Managing concurrency in JavaScript

We want to run some concurrent operation (usually disk or network operation). But we also want some control over it. The classic use case is using an API with some rate limiting, thus forcing us to do one (or a limited amount) request at a time. We want to be able to use language primitives as much as possible, while having control over how many requests are being run in parallel.

This is JavaScript, so the main way to do this is via Promises, as we want to have code that looks kinda linear and try to hide the callbacks as much as possible behind async syntax.

The baseline

The most basic approach is just map async and Promise.all (or Promise.allSettled).

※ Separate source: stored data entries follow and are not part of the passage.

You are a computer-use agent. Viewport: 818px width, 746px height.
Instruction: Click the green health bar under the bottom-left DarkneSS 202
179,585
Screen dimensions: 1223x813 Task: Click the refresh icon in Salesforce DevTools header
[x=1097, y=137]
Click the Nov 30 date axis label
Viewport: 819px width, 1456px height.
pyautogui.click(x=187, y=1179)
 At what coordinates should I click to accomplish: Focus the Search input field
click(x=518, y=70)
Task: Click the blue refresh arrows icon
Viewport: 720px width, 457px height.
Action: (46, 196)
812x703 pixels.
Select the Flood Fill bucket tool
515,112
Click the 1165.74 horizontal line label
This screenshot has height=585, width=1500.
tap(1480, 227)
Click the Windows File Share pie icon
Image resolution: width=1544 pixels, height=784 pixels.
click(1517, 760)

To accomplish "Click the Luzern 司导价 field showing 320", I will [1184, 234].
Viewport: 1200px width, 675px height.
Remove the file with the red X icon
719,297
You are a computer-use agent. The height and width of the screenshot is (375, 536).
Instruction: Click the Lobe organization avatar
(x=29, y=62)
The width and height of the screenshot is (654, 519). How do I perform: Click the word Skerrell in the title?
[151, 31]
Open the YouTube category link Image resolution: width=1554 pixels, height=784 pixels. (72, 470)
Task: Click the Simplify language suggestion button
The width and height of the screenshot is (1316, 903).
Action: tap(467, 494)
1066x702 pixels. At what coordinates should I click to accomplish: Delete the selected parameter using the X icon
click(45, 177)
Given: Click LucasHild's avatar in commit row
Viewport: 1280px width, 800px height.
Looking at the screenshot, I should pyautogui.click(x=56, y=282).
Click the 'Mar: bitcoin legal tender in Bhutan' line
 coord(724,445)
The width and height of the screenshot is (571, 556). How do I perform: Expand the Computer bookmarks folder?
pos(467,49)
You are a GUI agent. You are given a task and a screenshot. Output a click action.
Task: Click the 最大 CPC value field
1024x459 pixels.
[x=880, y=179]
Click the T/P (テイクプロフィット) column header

const employeeIds = [33, 47, 112]
await Promise.all(
  employeeIds.map(async (employeeId) => {
    await api.doSomethingWithEmployee(employeeId);
  })
)

The code is quite simple: we just Promise.all a bunch of promises that are the result of requesting multiple operations. If you do this, the system will try to execute all the async operations at the same time and a request will be started immediately for each entry in employeeIds. There are some exceptions, for example the browser will usually run around 4 concurrent requests. But, in any case, it's external things rate limiting us, so it's not our code in control.

Naive approach

We have Array.prototype.forEach that kinda exists for this purpose:

const employeeIds = [33, 47, 112]
employeeIds.forEach(async (employeeId) => {
  await api.doSomethingWithEmployee(employeeId)
})

In this case, we kinda stated a bit better what we want to do in the code, but everything went wrong:

We no longer await for the tasks to complete before trying to do other stuff. We "fire and forget" the tasks. I hope you didn't need to do anything with the return values of the tasks.
There is no way to wait for a task to finish before starting the next.

This means, effectively, that forEach only works as expected for non-async tasks.

Controlling the execution

The initial problem is that we launch all the promises immediately (in the .map), whereas we may want to delay some requests. So let's start with converting the promises into tasks to be triggered under our control:

const employeeIds = [33, 47, 112]
const tasks = employeeIds.map((employeeId) => async () => {
  await api.doSomethingWithEmployee(employeeId)
})

// Run the tasks one at a time, waiting for it to finish before starting the next
for(let task of tasks) {
  await task()
}

This kinda starts to improve, but we are starting to run into friction. We have to construct a for loop, it's no longer part of a map chain, and our only control is "one at a time".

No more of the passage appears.